We are told that the piece spans fifty years in the life of one couple, who are married at the top of the show and, somewhat bizarrely, still together at the curtain. There is a wedding, a few births, an extramarital affair, more than one reconciliation, career woes, existential problems and more nuptials. So far, so COMPANY, and therein lies the problem; unlike the Sondheim/Furth 1970 masterpiece that was given a post-millennium overhaul, I DO! I DO! seems very much set as a pre-sexual revolution museum piece; examining relationships without the need to explore the fact that two people living together will naturally lead to at least some conflict. Indeed, at vital moments where things might get interesting, the musical almost runs away from itself; as if Schmidt and Jones were aware of the darker side of marital bliss, but didn’t have enough time or energy before either intermission or curtain to deal with it.

I Do! I Do! musical

Where I DO! I DO! shines is in the work of Hodges and team in producing a slick and pacy production that is confident, tuneful and funny. Humour is the key ingredient here, and when I DO! I DO! deals with the comical idiosyncrasies of marriage, it really flies. The opening sequence of Act Two, with the two parents debating their different approaches in dealing with an unruly child, is a pure delight; a well-directed physical comedy in a thruple with brilliant comic timing from the leads and a succinctly funny book.

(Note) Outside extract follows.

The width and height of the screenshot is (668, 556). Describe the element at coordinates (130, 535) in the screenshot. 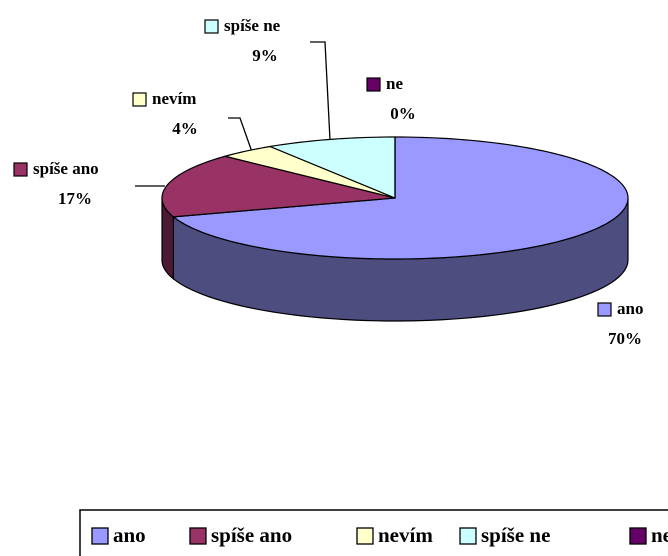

A two-hander musical will sink or sail on the talent of its cast, and I DO! I DO! couldn’t have hoped for a better couple. Maclean in particular is given chance to showcase the triple threat she clearly is (a beautifully danced “Flaming Agnes” matches her comic wit and stunning vocals) whilst Morris works best when delicately lampooning the innate pomposity of the privileged man; enabling this modern audience to not entirely dislike the character as much as they perhaps should in Act One, and finally laugh along with him in Act Two. They are both in fine voice, command the stage and elicit love throughout.

Finely tuned performances assured staging and ambitiously well-executed musical direction lift this sweet but dated show, with much to enjoy.